- [Text shown]
In Egypt, Tunisia, Bahrain, and Yemen, the people’s revolts under way have occurred despite U.S. support for their autocratic rulers. In each of these nations, in fact, we bankrolled the dictators, while helping to arm and train their militaries. The alliance with Mubarak’s autocratic state cost the U.S. more than $60 billion and did nothing for American security — other than inspire terrorist blowback from radicalized Egyptians like Mohammad Atta and Ayman al-Zawahiri.
Even if U.S. policy was firmly on the wrong side of things, we should be proud that at least one American — Bradley Manning — was on the right side. If indeed he gave those documents to WikiLeaks, then he played a catalytic role in bringing about the Arab Spring, something neither Barack Obama nor former Secretary of Defense Robert Gates (that recent surprise recipient of the Presidential Medal of Freedom) could claim. Perhaps once the Egyptians consolidate their democracy, they, too, will award Manning their equivalent of such a medal.
3: Bradley Manning has exposed the pathological over-classification of America’s public documents.

- [Written exercise A] Output the portion of the passage on Bradley Manning from "Even if U.S." up to and including "such a medal.".
- [Written exercise B] According to the passage on Bradley Manning, how much did the alliance with Mubarak's state cost the U.S.?
The listing has no connection to the passage on Bradley Manning.

- [Stored rows]

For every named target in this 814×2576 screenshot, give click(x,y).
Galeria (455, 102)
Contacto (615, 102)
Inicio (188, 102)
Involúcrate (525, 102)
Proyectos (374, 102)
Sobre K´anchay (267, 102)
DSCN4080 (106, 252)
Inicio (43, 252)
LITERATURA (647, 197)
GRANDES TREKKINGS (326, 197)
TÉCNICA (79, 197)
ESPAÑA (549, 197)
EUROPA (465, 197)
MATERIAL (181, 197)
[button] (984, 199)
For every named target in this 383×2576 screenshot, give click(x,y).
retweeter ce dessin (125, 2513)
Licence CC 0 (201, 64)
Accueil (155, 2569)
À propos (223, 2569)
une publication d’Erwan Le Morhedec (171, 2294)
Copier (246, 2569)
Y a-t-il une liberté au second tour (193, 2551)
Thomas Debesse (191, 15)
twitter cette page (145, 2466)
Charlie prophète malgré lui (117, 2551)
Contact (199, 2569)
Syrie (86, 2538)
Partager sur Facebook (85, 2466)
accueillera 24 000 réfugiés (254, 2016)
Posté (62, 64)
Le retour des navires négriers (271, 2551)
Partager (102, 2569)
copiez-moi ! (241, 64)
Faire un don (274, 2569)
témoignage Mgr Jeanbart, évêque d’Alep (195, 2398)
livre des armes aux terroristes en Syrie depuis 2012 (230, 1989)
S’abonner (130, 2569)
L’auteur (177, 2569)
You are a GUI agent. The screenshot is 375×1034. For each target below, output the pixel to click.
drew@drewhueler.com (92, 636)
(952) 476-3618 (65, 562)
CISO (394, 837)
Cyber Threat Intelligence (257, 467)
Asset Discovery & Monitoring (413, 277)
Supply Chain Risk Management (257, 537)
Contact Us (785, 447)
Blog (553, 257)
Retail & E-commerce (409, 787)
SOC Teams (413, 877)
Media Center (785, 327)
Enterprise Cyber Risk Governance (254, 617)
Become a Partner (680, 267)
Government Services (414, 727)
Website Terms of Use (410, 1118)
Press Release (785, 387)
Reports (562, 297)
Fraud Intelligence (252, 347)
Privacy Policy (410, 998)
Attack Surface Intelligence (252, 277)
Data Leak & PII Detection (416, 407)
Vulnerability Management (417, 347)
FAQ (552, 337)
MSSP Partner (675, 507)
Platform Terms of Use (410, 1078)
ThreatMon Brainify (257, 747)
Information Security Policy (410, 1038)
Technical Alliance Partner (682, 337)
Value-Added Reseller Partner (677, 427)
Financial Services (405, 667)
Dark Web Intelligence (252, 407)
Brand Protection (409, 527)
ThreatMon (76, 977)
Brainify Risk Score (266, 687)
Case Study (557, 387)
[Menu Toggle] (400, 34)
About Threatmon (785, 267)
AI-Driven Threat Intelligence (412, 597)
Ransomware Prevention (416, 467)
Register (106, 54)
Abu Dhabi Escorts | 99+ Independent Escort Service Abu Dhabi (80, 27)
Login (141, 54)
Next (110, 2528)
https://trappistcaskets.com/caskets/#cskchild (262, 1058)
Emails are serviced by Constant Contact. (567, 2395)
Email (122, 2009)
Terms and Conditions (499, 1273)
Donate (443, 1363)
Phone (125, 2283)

- [Complete answer A]
Even if U.S. policy was firmly on the wrong side of things, we should be proud that at least one American — Bradley Manning — was on the right side. If indeed he gave those documents to WikiLeaks, then he played a catalytic role in bringing about the Arab Spring, something neither Barack Obama nor former Secretary of Defense Robert Gates (that recent surprise recipient of the Presidential Medal of Freedom) could claim. Perhaps once the Egyptians consolidate their democracy, they, too, will award Manning their equivalent of such a medal.

- [Complete answer B] More than $60 billion.